Background: Data regarding cardiac arrest (CA) complicating acute myocardial infarction (AMI) in patients with cancers are limited.
Methods: Using the HCUP-NIS database (2000-2017), we identified adult admissions with AMI-CA and current or historical cancers to evaluate in-hospital mortality, utilization of coronary angiography, percutaneous coronary intervention (PCI), coronary artery bypass grafting (CABG), mechanical circulatory support (MCS), palliative care consultation, do-not-resuscitate status use, among those with current, historical and without cancer.

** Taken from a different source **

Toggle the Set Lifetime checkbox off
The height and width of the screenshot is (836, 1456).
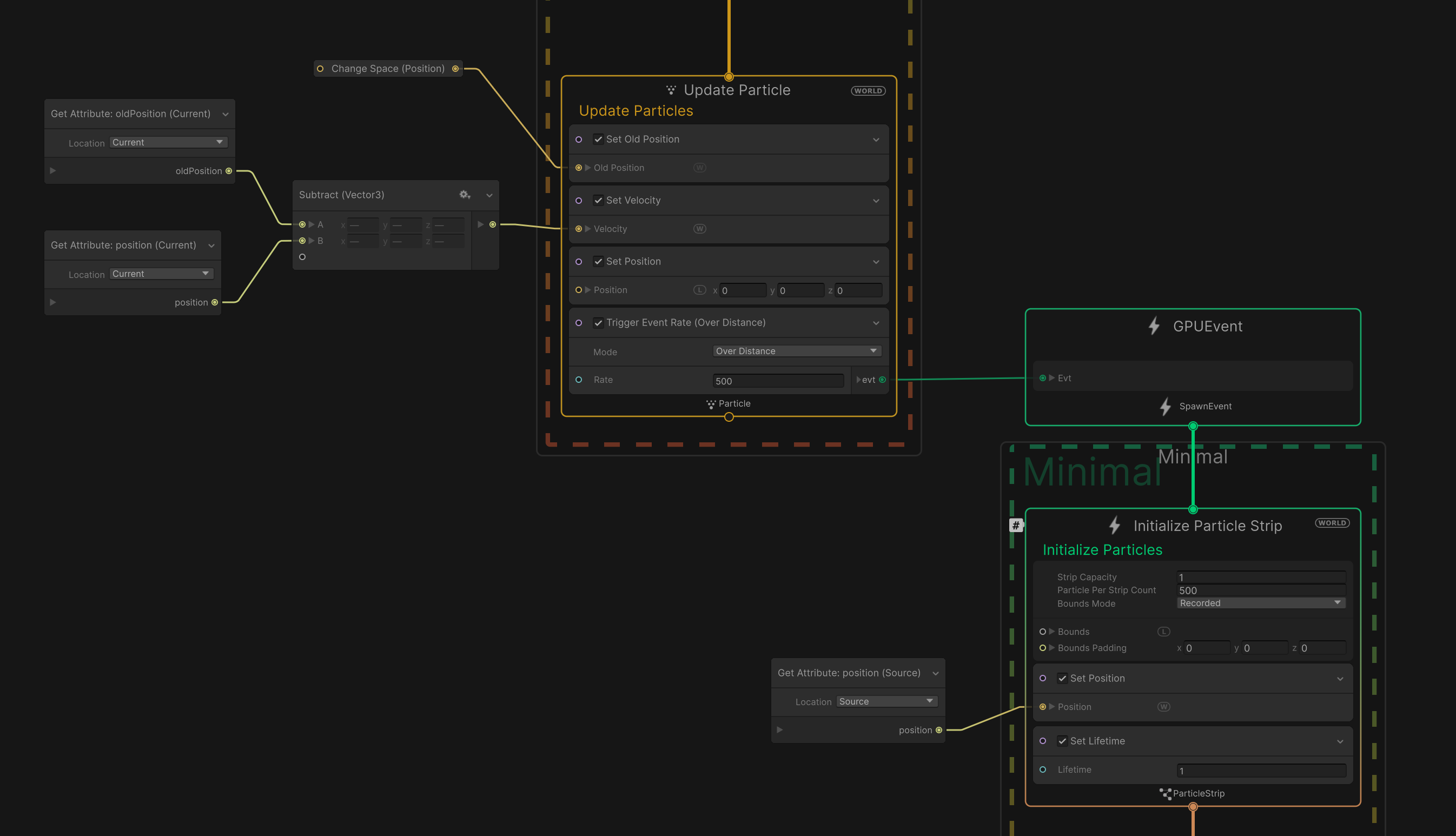[1062, 741]
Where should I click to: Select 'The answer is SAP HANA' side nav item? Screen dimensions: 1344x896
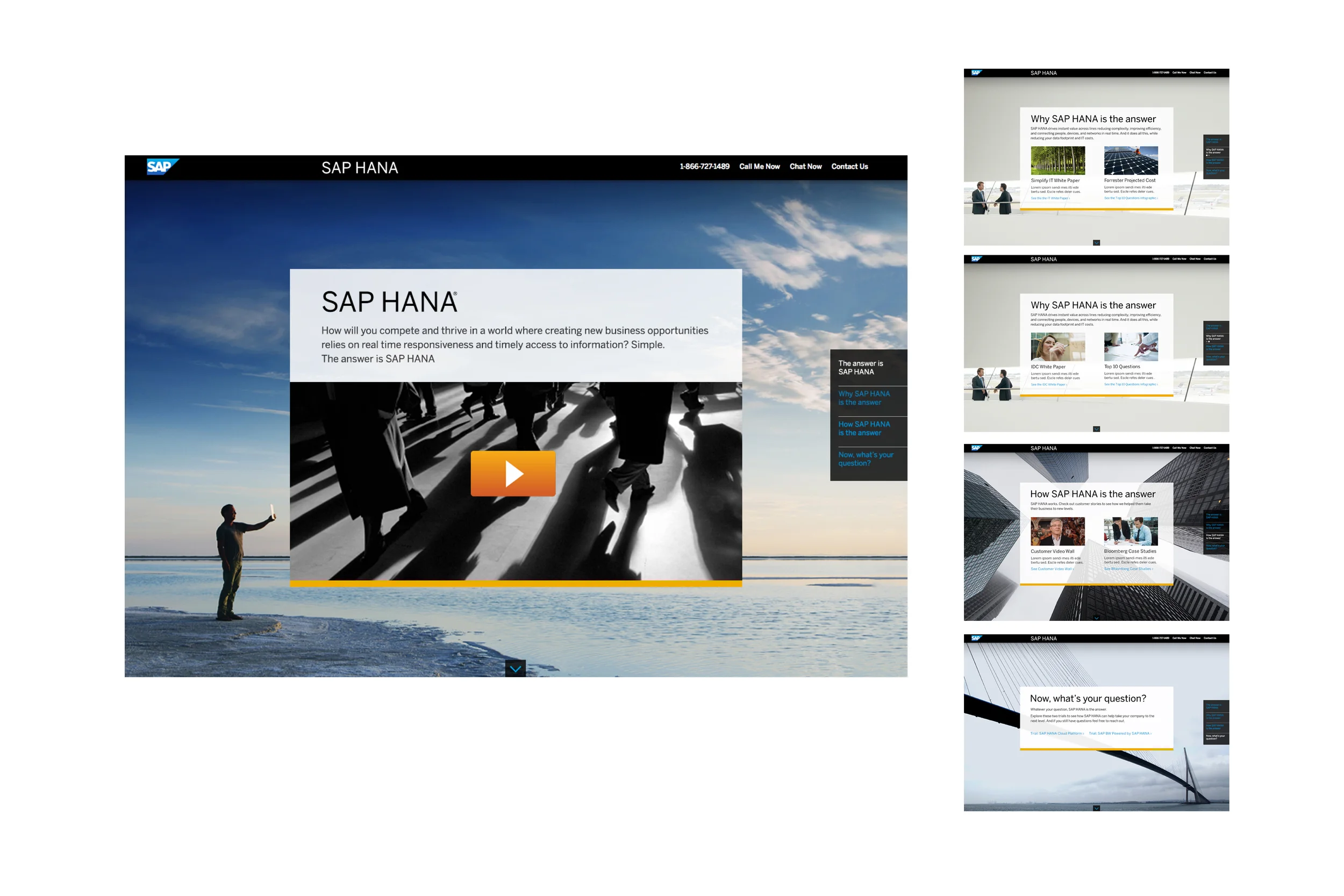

Results: Of 11,622,528 AMI admissions, CA was noted in 584,263 (5.0%). Current and historical cancers were identified in 14,790 (2.5%) and 26,939 (4.6%), respectively. Both current and historical cancer groups were on average older, of white race, had greater comorbidity, and received care at small/medium-sized hospitals compared to those without. The current cancer cohort had the lowest rates of coronary angiography (45.2% vs. 59.2% vs. 63.3%), PCI (32.4% vs. 42.3% vs. 47.0%), MCS (13.5% vs. 16.5% vs. 20.9%) and CABG (4.1% vs. 7.6% vs. 10.2%) compared to the historical cancer and no cancer cohorts (all p < 0.001). Compared to those without, the current (61.1% vs. 44.0%; adjusted odds ratio [OR] 1.25 [95% confidence interval {CI} 1.20-1.31], p < 0.001) and historical cancer cohorts (52.2% vs. 44.0%; adjusted OR 1.05 [95% CI 1.01-1.08], p = 0.003) had higher in-hospital mortality. Cancer admissions had higher rates of palliative care consultations and do-not-resuscitate status.
Conclusion: AMI-CA admissions with cancer were older, had lower utilization of cardiac procedures, and higher rates of palliative care and do-not-resuscitate status and in-hospital mortality compared to those without cancer.